INSTRUCTIONS FOR THE TASK:
Tally the lines in the data below where the word "Given" appears, and give the tally alone.

Pixel coordinate grounding data
"""

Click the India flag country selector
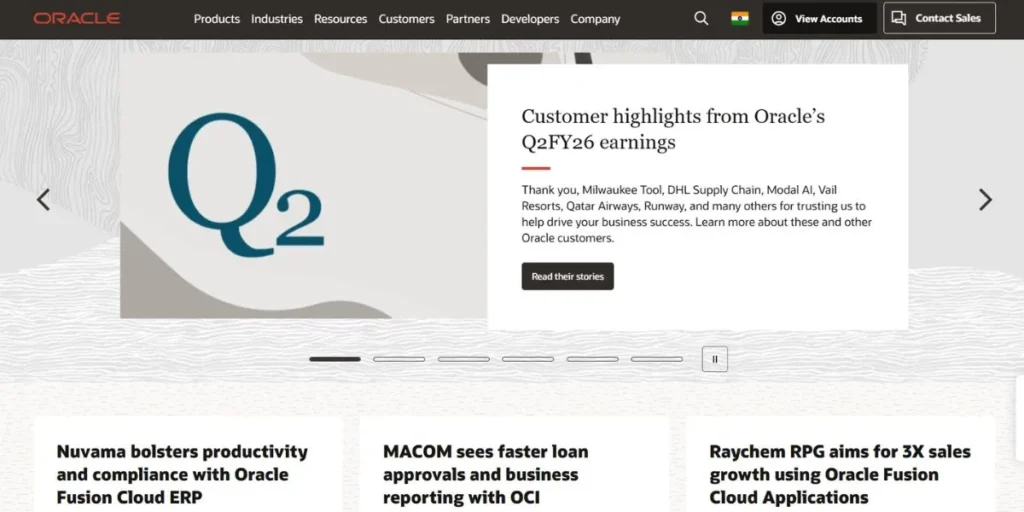Viewport: 1024px width, 512px height. (x=739, y=18)
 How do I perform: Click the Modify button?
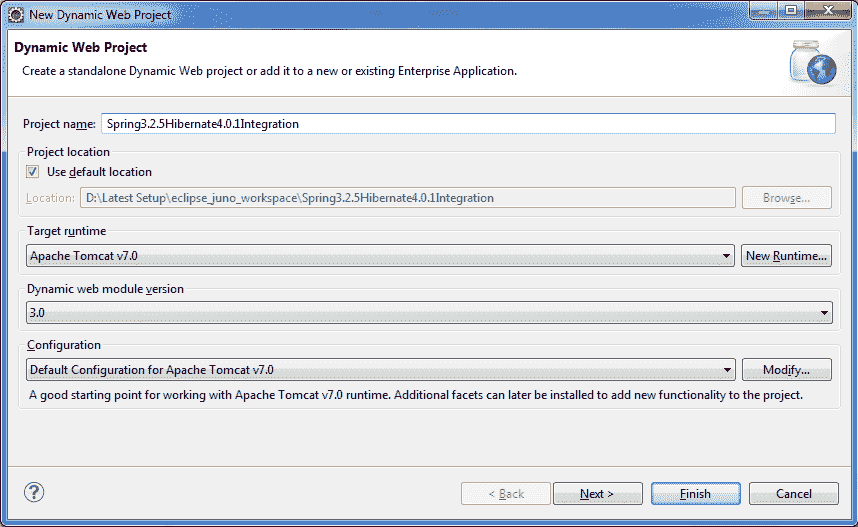click(x=787, y=370)
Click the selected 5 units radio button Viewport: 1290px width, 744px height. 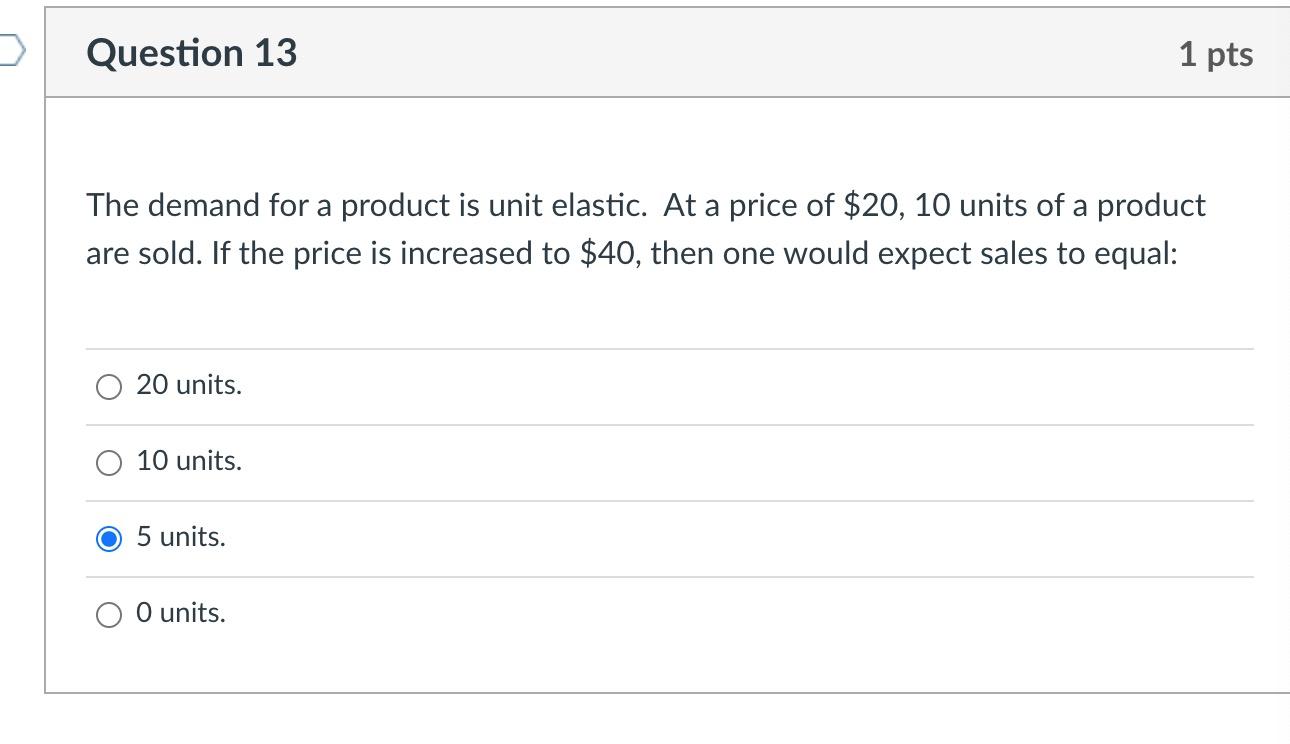(109, 539)
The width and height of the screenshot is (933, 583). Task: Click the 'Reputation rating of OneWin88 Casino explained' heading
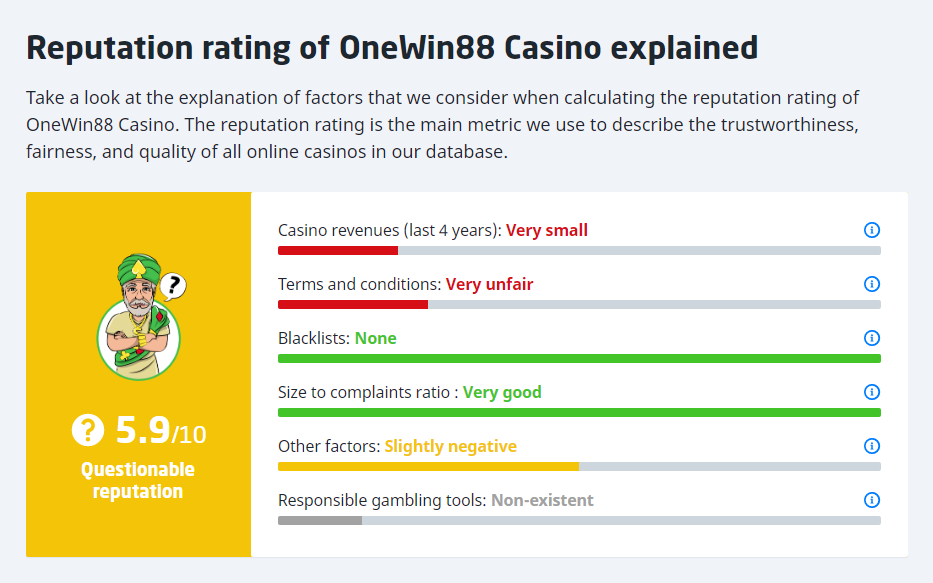pos(391,47)
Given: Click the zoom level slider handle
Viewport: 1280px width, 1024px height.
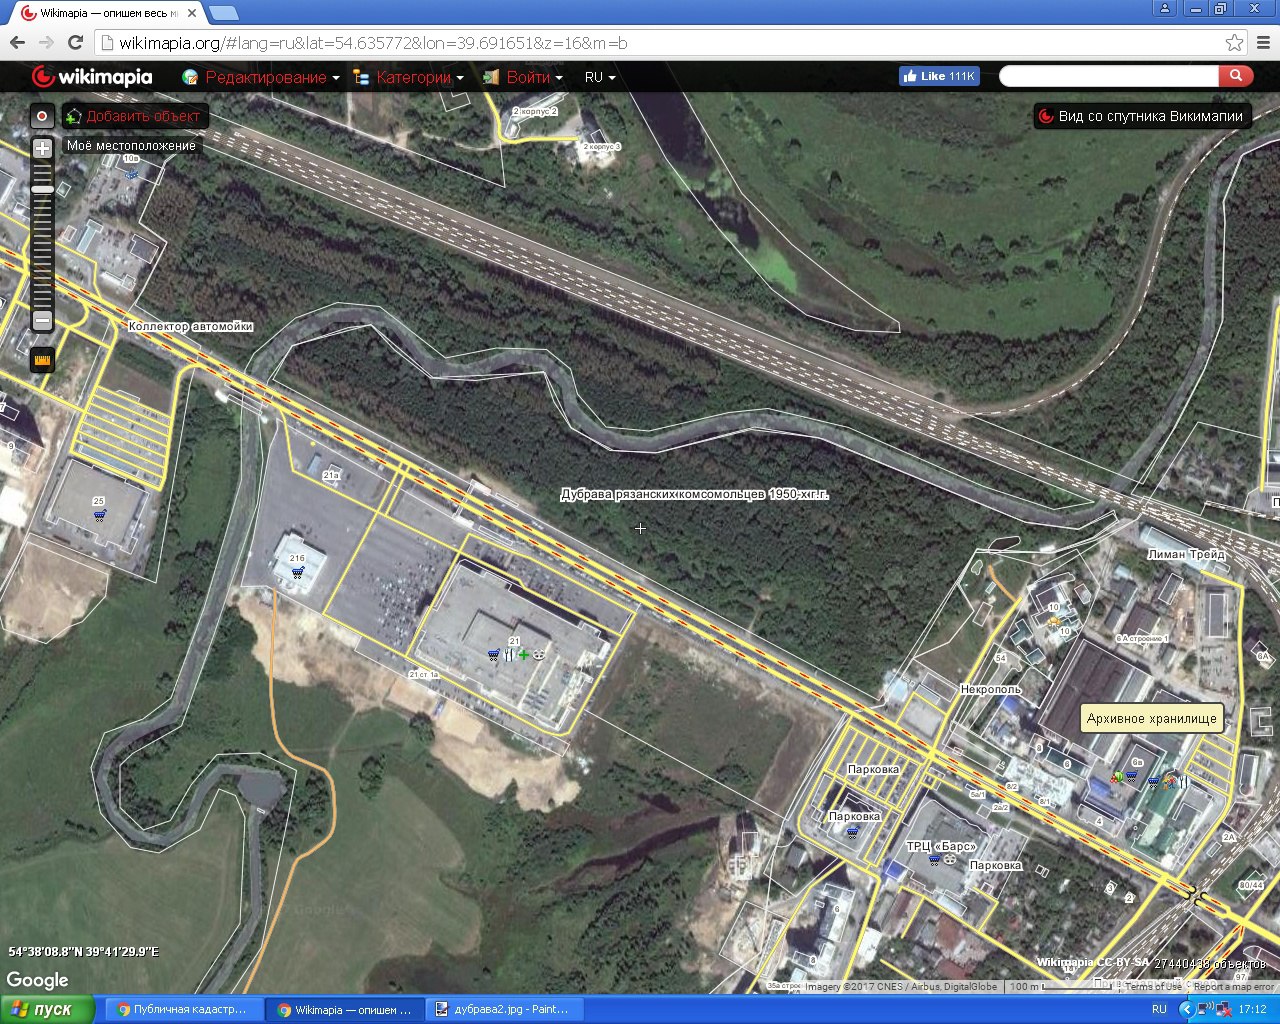Looking at the screenshot, I should 42,189.
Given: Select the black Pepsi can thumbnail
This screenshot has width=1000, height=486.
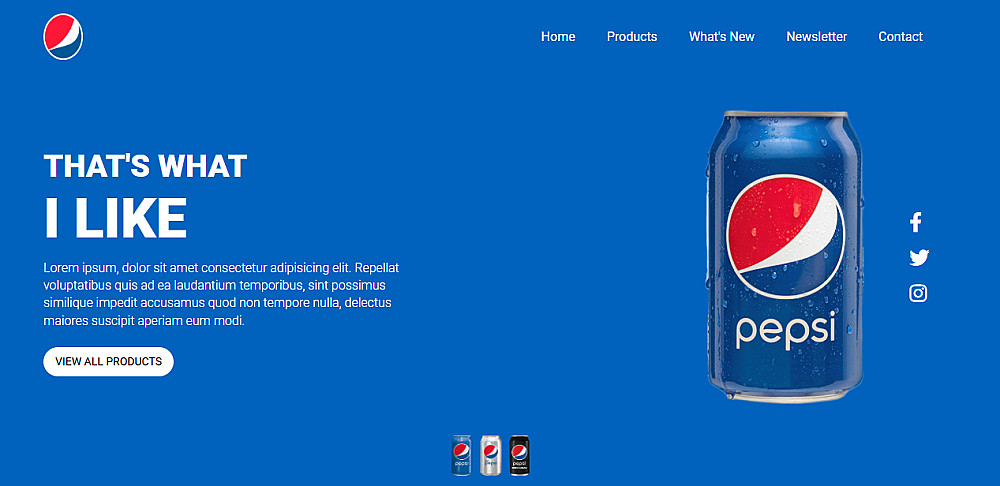Looking at the screenshot, I should (x=519, y=455).
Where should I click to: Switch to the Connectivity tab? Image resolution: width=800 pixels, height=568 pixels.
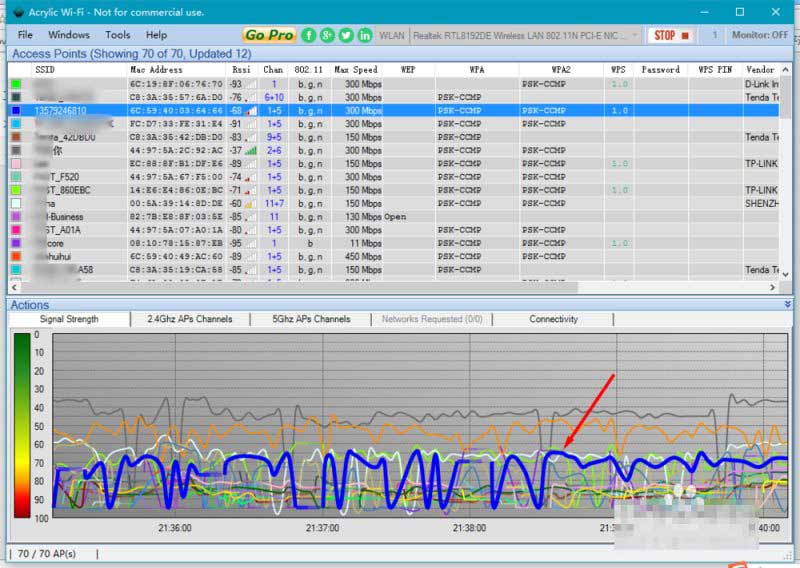(x=553, y=319)
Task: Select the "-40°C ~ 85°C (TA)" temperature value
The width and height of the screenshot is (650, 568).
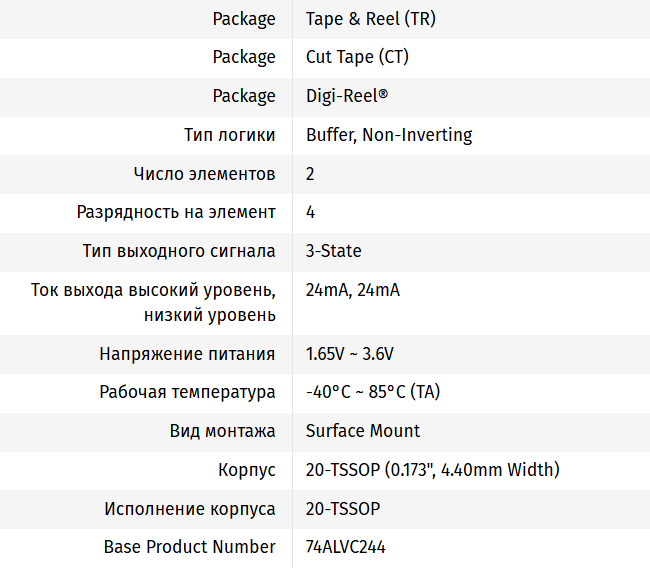Action: coord(373,392)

"""

RESPONSE TO THIS EXERCISE:
2